• YOUR ASSIGNMENT
Find how many lines in this data contain the string "logo". Respond with only that number.
===== PROVIDED MATERIAL =====
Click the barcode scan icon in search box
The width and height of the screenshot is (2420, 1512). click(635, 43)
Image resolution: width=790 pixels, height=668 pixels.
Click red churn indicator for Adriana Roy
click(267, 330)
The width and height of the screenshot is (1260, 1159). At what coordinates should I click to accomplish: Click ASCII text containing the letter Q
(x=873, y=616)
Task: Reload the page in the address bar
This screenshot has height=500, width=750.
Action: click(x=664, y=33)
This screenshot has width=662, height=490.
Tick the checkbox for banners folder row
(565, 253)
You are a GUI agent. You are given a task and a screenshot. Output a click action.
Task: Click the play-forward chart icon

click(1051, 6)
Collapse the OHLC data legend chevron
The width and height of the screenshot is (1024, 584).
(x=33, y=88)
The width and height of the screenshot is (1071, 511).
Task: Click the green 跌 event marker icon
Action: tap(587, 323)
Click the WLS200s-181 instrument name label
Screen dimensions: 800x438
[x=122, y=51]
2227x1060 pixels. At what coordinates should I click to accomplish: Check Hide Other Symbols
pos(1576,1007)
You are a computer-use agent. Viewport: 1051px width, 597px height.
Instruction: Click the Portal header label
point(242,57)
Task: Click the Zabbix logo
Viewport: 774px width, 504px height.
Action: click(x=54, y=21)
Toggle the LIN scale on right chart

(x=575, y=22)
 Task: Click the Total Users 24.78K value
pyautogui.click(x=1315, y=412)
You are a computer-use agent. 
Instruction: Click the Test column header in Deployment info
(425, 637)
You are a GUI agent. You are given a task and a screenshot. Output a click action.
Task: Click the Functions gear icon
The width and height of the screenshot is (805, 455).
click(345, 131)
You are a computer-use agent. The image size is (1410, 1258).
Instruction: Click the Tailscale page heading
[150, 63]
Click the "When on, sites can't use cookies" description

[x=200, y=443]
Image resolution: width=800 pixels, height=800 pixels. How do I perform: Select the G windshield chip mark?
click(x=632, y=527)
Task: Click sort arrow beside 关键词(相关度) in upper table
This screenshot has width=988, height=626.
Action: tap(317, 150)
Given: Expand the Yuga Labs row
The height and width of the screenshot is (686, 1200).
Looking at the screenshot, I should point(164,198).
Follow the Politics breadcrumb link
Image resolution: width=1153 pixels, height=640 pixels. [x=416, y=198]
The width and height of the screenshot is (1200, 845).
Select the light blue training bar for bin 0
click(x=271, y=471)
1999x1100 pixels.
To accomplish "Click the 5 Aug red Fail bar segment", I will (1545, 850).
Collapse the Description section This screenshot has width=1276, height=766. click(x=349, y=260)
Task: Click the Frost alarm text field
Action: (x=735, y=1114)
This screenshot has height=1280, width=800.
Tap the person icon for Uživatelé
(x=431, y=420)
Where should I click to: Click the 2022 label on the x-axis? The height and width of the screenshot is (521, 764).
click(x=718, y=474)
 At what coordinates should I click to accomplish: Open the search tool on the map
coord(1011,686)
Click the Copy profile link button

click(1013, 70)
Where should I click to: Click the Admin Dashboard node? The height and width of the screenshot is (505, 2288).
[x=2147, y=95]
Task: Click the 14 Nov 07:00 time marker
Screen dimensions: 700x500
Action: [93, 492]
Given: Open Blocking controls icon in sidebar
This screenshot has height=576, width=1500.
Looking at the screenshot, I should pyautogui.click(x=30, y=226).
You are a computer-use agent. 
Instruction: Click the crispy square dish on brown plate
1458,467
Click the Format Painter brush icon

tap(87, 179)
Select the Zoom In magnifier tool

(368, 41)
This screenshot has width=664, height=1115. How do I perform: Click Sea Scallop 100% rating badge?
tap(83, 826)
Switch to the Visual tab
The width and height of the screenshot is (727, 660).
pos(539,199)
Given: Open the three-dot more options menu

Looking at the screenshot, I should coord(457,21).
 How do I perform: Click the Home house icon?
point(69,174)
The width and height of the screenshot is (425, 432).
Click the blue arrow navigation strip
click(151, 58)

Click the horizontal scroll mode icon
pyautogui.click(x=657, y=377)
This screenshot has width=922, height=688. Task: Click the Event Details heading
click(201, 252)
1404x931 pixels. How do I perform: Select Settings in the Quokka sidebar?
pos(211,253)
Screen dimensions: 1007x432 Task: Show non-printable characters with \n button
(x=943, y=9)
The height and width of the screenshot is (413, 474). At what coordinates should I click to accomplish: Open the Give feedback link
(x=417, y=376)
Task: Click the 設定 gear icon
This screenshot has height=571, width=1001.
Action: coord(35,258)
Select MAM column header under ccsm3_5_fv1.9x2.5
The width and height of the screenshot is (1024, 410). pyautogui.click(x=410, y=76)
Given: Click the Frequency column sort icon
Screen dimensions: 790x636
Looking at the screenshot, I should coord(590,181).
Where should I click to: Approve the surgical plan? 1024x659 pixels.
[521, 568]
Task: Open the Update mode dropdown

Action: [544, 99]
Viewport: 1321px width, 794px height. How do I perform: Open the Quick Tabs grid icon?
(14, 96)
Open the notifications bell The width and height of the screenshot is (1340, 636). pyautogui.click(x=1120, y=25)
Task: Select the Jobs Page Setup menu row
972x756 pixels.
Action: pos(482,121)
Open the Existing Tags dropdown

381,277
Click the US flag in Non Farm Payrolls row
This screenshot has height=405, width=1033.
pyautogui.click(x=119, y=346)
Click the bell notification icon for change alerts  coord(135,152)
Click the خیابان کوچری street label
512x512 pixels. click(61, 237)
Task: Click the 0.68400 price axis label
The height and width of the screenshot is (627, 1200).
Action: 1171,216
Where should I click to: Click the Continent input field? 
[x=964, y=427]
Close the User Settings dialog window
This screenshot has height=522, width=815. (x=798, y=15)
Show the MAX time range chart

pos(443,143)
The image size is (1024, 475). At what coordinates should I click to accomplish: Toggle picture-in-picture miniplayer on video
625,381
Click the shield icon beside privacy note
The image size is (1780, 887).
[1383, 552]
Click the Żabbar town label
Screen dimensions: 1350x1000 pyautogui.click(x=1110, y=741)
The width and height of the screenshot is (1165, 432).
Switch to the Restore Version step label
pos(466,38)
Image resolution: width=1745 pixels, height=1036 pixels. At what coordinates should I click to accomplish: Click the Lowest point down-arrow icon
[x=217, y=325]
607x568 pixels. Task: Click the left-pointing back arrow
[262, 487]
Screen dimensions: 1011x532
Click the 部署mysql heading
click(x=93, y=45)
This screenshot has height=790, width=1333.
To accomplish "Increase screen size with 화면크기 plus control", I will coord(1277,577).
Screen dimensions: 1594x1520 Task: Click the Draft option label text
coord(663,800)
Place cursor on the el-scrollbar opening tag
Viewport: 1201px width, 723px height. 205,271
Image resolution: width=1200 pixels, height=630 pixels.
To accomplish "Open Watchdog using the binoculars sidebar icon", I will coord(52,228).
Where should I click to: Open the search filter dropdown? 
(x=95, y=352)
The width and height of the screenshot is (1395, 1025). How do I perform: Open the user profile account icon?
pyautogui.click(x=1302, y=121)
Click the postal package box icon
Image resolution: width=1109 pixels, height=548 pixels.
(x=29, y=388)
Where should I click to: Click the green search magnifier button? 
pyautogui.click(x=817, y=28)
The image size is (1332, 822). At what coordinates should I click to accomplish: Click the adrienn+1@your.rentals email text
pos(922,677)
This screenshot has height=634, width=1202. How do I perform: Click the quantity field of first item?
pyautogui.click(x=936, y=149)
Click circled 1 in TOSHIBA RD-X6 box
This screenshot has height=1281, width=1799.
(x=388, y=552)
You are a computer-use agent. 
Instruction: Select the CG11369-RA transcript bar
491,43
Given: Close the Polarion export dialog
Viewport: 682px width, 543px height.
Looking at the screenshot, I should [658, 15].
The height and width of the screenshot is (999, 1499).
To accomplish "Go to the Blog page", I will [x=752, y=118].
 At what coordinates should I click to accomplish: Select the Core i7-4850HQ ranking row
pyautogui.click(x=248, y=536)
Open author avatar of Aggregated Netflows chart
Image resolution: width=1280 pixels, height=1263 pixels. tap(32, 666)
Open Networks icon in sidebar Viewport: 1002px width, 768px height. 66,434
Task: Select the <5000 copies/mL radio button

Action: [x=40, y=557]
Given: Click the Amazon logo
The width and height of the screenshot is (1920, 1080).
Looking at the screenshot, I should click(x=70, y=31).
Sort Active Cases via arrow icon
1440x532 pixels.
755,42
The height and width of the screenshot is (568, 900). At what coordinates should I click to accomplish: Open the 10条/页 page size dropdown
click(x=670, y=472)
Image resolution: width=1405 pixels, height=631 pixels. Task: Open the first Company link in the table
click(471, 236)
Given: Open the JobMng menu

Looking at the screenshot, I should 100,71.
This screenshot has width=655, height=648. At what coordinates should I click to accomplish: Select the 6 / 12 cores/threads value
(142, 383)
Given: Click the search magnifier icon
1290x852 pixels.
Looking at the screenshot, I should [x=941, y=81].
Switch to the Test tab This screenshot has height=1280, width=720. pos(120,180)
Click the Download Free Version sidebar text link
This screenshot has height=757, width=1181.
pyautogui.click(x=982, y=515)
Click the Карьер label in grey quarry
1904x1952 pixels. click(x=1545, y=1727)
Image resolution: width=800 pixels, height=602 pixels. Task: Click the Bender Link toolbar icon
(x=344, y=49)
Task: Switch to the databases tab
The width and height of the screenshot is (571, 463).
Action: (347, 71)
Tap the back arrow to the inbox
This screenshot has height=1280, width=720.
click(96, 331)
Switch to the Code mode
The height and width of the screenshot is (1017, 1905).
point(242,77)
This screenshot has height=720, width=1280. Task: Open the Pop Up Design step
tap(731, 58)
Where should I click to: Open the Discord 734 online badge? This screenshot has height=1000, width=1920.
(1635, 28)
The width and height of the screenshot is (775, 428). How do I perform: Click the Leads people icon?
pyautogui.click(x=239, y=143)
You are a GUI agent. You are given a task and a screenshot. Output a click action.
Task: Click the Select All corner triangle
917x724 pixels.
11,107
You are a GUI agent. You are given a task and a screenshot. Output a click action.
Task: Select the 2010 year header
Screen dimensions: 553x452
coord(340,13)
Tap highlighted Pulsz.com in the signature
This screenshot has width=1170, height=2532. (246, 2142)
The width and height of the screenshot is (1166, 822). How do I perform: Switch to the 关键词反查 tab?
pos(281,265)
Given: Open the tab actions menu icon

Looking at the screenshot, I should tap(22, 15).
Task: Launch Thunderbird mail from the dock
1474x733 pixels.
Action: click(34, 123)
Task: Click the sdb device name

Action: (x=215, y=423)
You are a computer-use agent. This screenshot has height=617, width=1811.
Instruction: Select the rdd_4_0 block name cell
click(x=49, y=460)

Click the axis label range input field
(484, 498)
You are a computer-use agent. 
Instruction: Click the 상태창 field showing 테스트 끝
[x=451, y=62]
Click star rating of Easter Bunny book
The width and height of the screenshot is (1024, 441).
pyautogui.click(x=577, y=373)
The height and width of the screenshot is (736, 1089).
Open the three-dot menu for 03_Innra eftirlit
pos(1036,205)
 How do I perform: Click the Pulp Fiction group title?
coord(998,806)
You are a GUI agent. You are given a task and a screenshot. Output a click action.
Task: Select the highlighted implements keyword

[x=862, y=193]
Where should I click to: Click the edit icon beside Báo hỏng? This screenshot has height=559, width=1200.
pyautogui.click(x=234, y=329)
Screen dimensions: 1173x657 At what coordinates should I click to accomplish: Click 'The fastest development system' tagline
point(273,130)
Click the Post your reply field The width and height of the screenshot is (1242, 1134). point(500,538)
=====
• OUTPUT FOR THIS EXERCISE
2